Primary competition visual

Radiant Earth Spot the Crop Challenge

Helping South Africa
$8 800USD
Completed (over 4 years ago)
Classification
Earth Observation
559 joined
101 active
Starti
Jul 05, 21
Closei
Oct 03, 21
Reveali
Oct 03, 21
User avatar
Philipps-university marburg
Cross entropy implementation for scoring
Data · 1 Aug 2021, 12:44 · 6

Dear Zindi-Team,

I am having trouble to calculate the cross entropy metric on my internal test data (30% subset of training data provided) using the implementation by scikit-learn: https://scikit-learn.org/stable/modules/generated/sklearn.metrics.log_loss.html#sklearn-metrics-log-loss

Or put in other words: I get completely different results when calculating the cross entropy using the log_loss function of scikit-learn than the one that is calculated for my submission. I know, there must be some difference because the data of the real test data set is different from my internal test data set. However, I would expect at least more similar results. Also, re-implementing it as stated on your website gives me very different results.

Can you please provide the implementation that you use to calculate the cross entropy metric?

Thank you and best regards, Sebastian

Discussion 6 answers
User avatar
Philipps-university marburg

Dear amyflorida626,

I use the sklearn.metrics.log_loss method like this:

sklearn.metrics.log_loss(y_true,y_pred)

where y_true is a 1d-array of the true labels (crop types as numbers from 1 to 9) for each field and y_pred is a 2d-array of the probabilities given to each class in each field.

In the documentation (https://scikit-learn.org/stable/modules/generated/sklearn.metrics.log_loss.html) I find nothing about how to select "multi-class". Can you give me a hint on how to call the method correctly?

6 Aug 2021, 15:28
Upvotes 0
User avatar
Philipps-university marburg

also implementing the cross entropy score as stated on the website gives me different results from what I get from the submission :(

However, some parts of the equation given are not clear to me:

(1) How do you handle the event when p_j,i is zero which means that ln(p_j,i) is undefined?

(2) What is "J"? Cross entropy value of one field?
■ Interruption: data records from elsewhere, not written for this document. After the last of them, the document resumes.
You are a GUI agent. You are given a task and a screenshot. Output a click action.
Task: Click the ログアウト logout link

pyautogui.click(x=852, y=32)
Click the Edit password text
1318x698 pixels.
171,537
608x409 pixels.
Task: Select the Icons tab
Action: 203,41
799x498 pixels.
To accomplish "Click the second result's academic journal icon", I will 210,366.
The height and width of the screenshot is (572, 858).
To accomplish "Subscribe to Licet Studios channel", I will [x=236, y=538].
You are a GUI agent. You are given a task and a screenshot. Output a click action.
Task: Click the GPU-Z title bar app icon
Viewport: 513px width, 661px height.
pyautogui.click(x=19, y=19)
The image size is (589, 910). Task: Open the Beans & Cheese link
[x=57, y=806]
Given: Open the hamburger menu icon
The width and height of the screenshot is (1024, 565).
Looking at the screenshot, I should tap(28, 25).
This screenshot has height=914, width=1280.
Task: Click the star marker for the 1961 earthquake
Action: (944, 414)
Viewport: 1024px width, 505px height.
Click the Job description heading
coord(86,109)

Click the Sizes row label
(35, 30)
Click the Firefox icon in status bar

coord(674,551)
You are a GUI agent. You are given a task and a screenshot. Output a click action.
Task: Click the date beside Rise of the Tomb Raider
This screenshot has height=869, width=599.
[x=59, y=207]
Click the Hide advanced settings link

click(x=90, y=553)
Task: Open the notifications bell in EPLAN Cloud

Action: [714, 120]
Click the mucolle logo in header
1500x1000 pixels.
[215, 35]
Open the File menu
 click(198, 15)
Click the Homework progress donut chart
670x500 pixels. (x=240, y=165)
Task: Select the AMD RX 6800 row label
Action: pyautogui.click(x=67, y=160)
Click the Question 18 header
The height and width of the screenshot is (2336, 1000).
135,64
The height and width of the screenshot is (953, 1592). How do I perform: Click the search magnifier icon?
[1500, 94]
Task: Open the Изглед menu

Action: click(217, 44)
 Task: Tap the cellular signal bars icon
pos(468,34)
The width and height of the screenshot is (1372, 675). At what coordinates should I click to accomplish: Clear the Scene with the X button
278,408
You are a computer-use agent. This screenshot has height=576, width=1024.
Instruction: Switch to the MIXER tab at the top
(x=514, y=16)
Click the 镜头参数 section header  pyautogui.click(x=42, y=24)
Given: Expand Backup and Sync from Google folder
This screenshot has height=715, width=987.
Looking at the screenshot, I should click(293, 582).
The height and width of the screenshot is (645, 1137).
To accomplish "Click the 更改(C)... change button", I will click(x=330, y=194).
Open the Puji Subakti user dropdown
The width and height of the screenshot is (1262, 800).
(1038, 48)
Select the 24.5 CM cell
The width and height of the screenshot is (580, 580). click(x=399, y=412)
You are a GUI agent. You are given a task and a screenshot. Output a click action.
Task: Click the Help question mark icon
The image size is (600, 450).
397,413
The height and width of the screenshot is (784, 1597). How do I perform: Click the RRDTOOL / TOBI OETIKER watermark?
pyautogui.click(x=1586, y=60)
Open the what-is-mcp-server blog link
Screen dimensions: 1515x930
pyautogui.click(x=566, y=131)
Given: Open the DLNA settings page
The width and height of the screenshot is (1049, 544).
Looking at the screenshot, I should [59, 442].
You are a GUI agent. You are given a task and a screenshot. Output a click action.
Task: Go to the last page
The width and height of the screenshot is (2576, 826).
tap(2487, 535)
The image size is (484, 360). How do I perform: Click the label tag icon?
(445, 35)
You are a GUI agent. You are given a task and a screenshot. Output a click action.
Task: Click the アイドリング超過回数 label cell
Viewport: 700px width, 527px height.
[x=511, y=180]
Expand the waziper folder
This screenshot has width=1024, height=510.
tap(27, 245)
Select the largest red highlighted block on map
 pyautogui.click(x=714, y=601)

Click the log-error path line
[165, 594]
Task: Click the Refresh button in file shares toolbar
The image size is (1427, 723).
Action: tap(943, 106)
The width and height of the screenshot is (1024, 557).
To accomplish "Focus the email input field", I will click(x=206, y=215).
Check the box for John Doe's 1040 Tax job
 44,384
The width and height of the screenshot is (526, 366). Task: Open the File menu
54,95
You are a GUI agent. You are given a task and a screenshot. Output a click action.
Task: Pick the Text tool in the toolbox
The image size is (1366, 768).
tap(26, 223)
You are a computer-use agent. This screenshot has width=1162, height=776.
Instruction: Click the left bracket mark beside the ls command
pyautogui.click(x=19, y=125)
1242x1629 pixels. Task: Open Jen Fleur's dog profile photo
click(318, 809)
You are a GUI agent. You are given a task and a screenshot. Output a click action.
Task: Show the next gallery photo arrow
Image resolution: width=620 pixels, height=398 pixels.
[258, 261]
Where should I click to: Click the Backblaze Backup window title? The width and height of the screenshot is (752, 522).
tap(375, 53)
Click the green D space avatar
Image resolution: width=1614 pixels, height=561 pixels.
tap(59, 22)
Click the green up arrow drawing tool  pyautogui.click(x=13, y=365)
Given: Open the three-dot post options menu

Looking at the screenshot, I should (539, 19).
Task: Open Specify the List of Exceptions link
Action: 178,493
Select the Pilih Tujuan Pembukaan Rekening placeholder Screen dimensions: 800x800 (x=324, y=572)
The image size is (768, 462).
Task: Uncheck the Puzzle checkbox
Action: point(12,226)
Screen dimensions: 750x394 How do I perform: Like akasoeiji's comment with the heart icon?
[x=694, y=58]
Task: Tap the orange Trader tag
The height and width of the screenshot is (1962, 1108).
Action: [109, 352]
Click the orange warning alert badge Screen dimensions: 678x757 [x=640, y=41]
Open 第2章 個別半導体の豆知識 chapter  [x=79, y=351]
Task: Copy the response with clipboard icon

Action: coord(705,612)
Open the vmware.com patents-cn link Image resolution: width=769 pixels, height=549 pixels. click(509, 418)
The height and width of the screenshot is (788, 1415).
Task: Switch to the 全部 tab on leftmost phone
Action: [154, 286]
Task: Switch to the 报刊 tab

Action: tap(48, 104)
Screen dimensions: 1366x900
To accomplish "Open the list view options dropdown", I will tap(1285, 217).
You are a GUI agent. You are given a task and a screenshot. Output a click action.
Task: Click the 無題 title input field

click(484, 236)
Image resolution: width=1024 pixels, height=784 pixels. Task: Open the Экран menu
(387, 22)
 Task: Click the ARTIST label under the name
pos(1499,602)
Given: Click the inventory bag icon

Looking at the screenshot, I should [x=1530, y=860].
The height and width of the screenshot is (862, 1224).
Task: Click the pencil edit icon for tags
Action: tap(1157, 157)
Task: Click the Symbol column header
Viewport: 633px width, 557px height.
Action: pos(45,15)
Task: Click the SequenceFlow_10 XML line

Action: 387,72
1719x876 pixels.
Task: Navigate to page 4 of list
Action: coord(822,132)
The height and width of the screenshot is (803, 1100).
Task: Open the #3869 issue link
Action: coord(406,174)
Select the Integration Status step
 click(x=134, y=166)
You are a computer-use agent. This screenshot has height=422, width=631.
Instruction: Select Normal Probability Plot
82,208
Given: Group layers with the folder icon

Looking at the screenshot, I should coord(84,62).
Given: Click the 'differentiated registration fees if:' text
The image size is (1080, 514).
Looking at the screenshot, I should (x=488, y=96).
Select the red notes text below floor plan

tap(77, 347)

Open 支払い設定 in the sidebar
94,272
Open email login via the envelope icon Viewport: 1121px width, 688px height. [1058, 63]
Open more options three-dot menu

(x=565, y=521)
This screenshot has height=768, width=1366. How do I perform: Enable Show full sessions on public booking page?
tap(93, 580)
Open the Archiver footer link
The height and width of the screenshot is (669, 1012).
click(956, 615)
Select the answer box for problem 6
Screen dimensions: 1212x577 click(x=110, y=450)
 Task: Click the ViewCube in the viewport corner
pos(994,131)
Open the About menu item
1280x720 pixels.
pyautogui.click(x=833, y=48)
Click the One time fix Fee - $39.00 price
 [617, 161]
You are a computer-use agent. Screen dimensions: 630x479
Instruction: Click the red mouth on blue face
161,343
And how is the complete score calculated? (Averaging over all Js? Summing over all Js?)

Can you please provide the implementation of the submission system so that I can check my results with that? Thanks a lot!

9 Aug 2021, 21:29
Upvotes 0
User avatar
Philipps-university marburg

Ok, I found the problem. The crop order as given in the sample submission file is wrong (or at least the submission system looks for another order). When you order the submission file columns according to this post, you will get the "real" cross entropy score: https://zindi.africa/hackathons/radiant-earth-spot-the-crop-hackathon/discussions/6728

@Zindi: This should be corrected or more clearly pointed out in a suitable place!

10 Aug 2021, 08:52
Upvotes 0
User avatar
Lone_Wolf
University of ghana

Hi @sebastianegli .. After the modifications mentioned within https://zindi.africa/hackathons/radiant-earth-spot-the-crop-hackathon/discussions/6728 , are you seeing any correlations between cv scores and public lb?

User avatar
Philipps-university marburg

I'm sorry, what do you mean by "cv scores and public lb" exactly?

What I can say: The cross entropy scores I get when testing internally using the sklearn.metrics.log_loss method now closely match those that I get from the submission system.

User avatar
Lone_Wolf
University of ghana

sure that helps.. thanks